Free Candy At Hacks/Hackers Event

I just returned from a Seattle Hacks/Hackers event at Groundwire’s office in downtown Seattle. If you aren’t familiar with Hacks/Hackers, it’s mission is to try and connect hacks (journalists) together with hackers (developers) to work on interesting problems. Because of my journalism and developer background, it’s a group where I feel right at home.

Tonight’s event was a brainstorming session for the Knight-Mozilla Challenge. The night felt just like a hack-a-thon, but without the coding part. After some inspirational demos by Vectorform and Grist we broke into small teams and tried to come up with interesting ideas in the categories of Video, User Engagement and HTML5.

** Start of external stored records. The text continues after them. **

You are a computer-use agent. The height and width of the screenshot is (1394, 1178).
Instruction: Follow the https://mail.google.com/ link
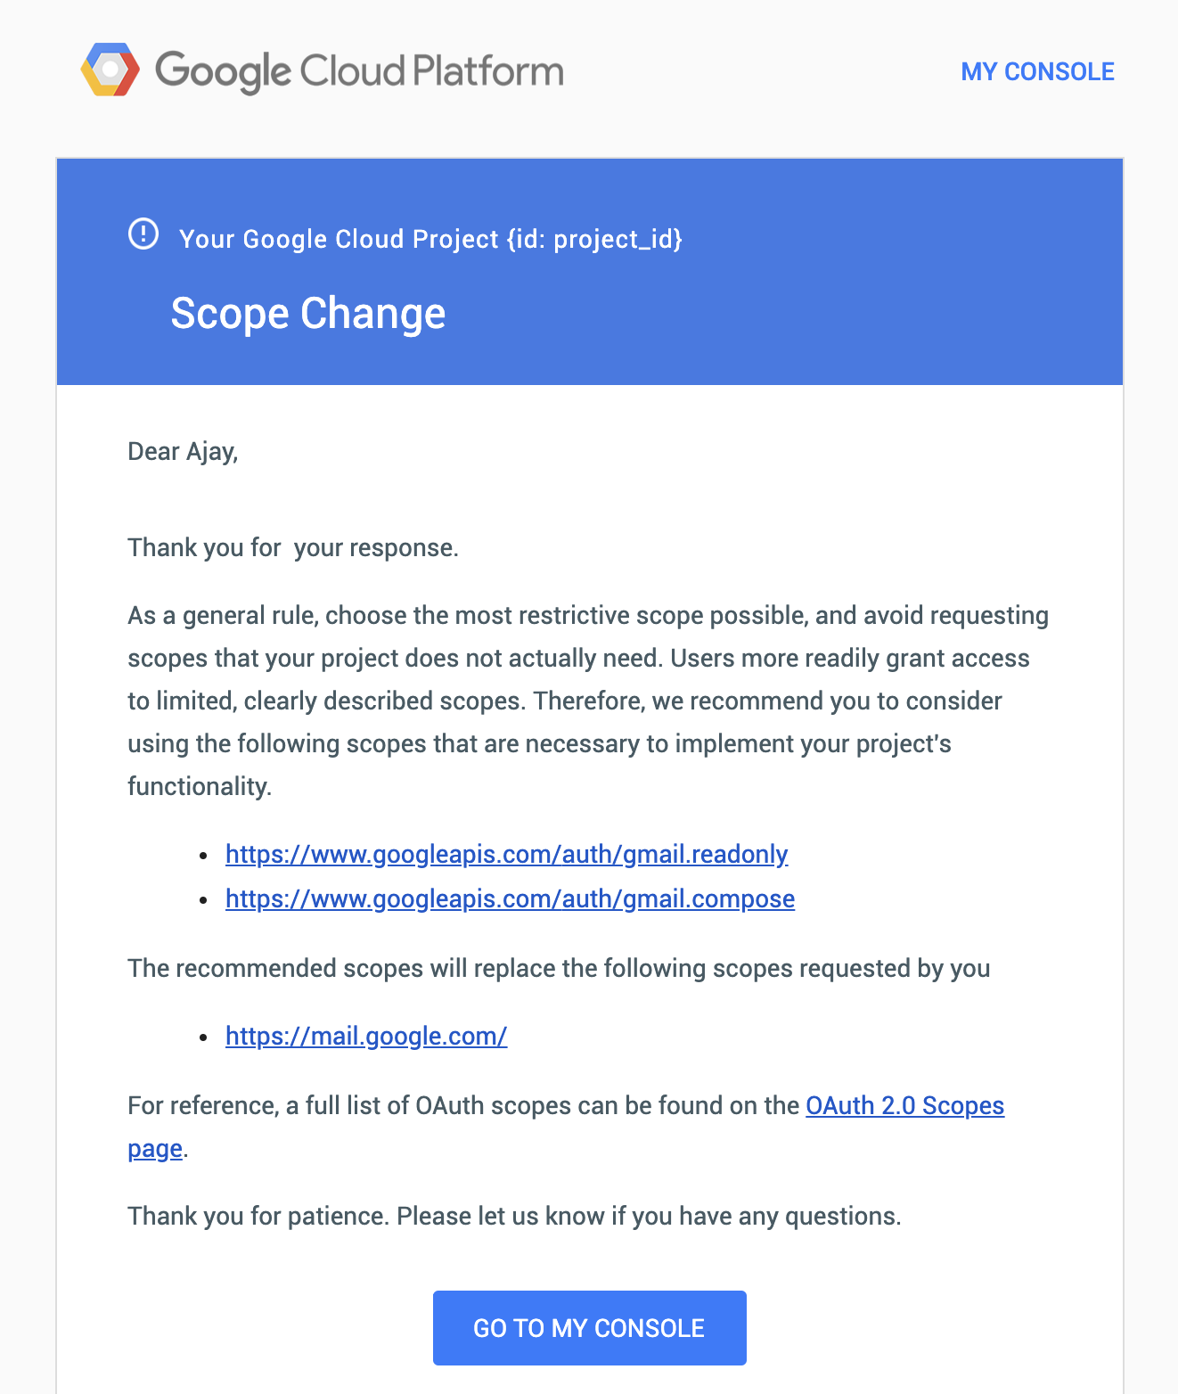click(x=366, y=1036)

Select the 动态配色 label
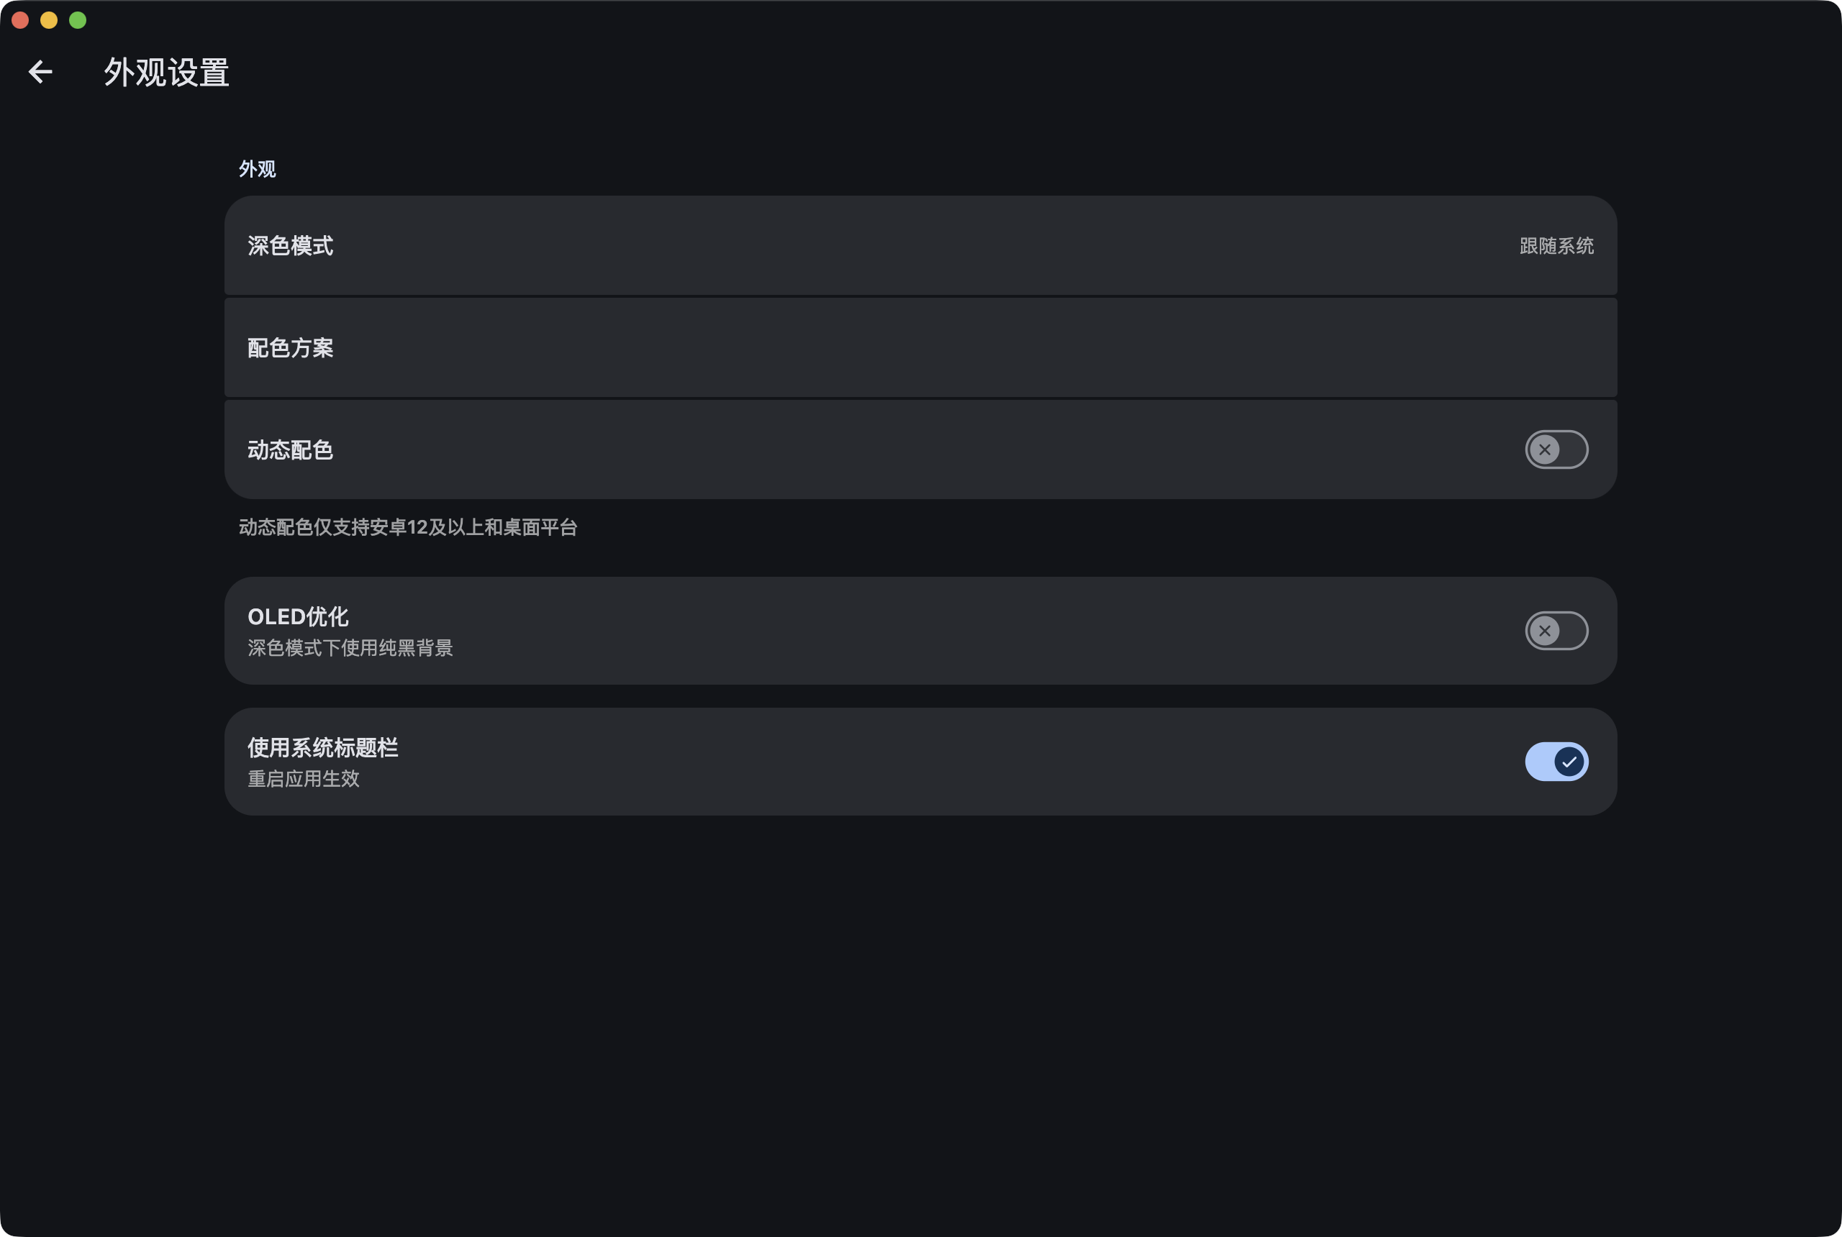pyautogui.click(x=290, y=450)
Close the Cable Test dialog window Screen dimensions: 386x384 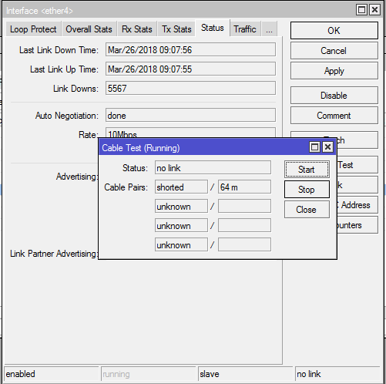[x=327, y=147]
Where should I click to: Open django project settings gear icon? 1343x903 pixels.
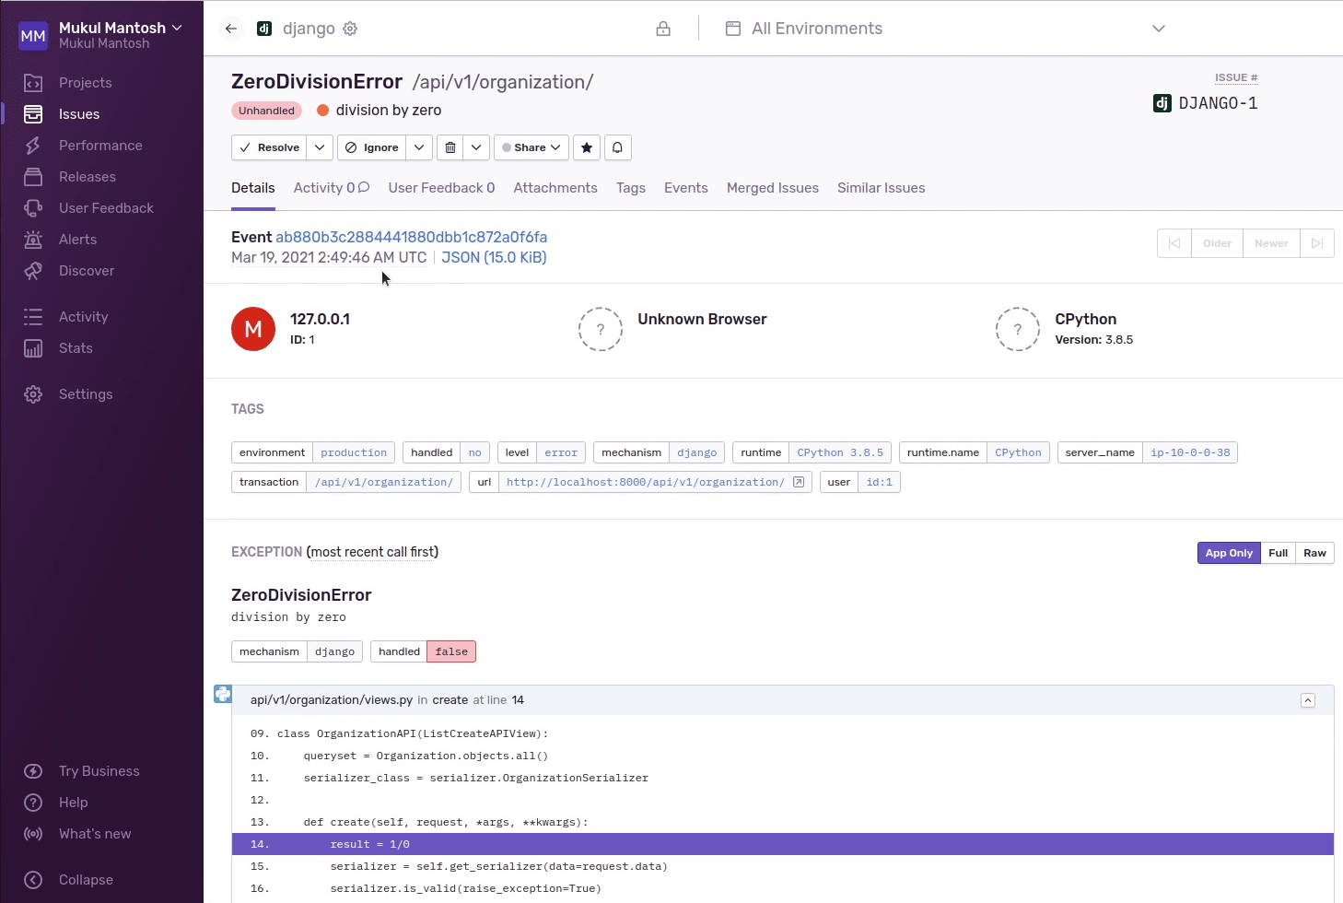pos(350,29)
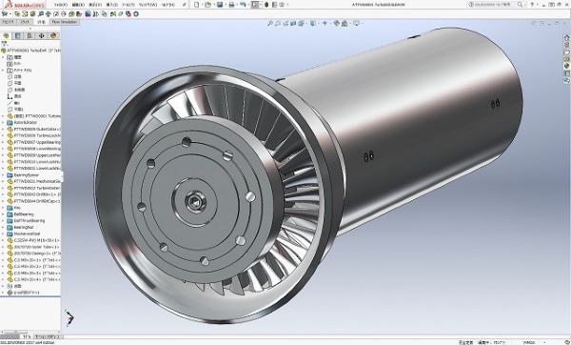Viewport: 571px width, 345px height.
Task: Expand the RotorAndStator folder node
Action: pos(3,123)
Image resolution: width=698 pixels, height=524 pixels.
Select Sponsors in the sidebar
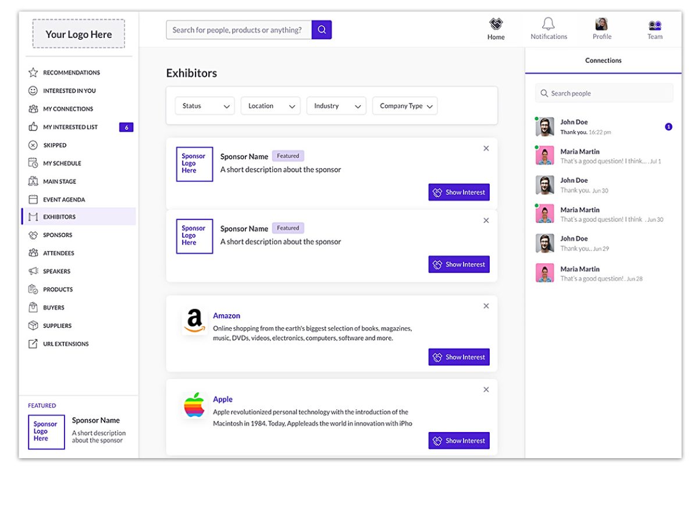coord(58,235)
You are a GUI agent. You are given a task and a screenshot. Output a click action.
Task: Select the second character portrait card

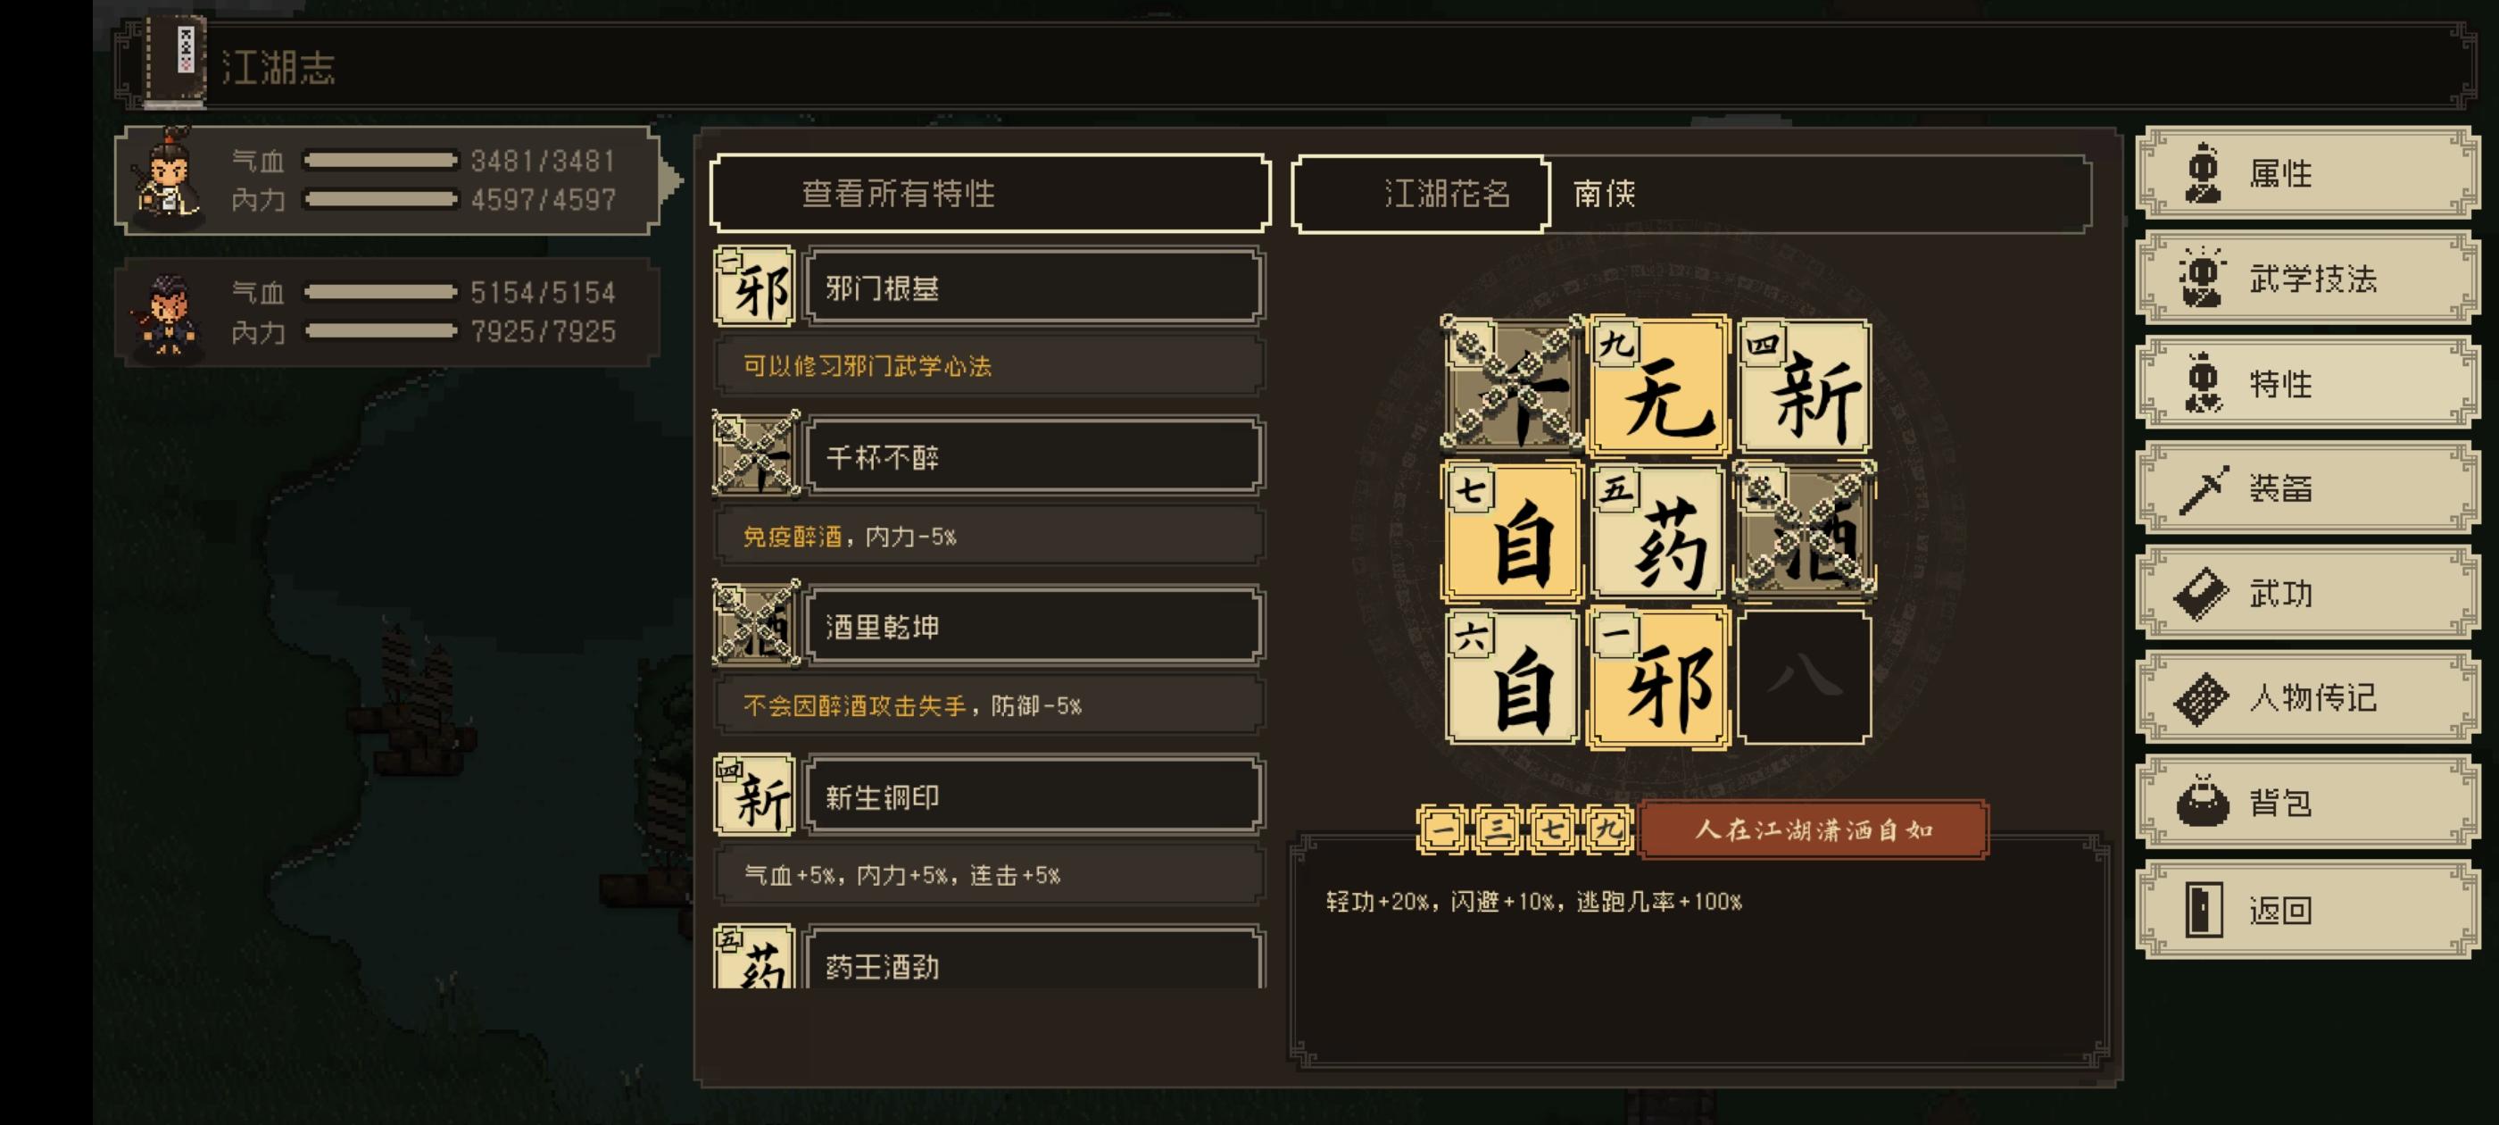(388, 313)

I was a part of a team of four. We decided to explore all the themes at once instead of picking a single idea like the other groups and continued to exchange ideas. Lots of cool ideas were thrown around, but when our time was up we had the basic premise of a contextual video player. We also lacked any of the pretty visuals that the other teams had for mock user interfaces. As a result when it was time to decide our team name, I suggested “Free Candy” to distract from our lacking materials. It stuck.

Later, while representing Free Candy I presented our idea, the first of the 6 teams.

“…we call it living video”, I explained as I ended my 3 minute pitch. I tried to rally the audience behind an idea that would allow dynamic data to be presented along side existing videos. Essentially it would add a dynamic layer of current content to old static videos.

In the end it was an informative and fun event and I’d do it again. “Living Video” may even grow legs someday at a future hack-a-thon. So stay tuned.

This was the 3rd Seattle Hack/Hackers event so far (been to all of them), and I like the direction it’s headed. Each event adds a new element, some fresh new faces and builds a stronger community.

Thanks to Sharon Chan and Karen Johnson for organizing these great events. I’ll be at the next one and I encourage you to do the same.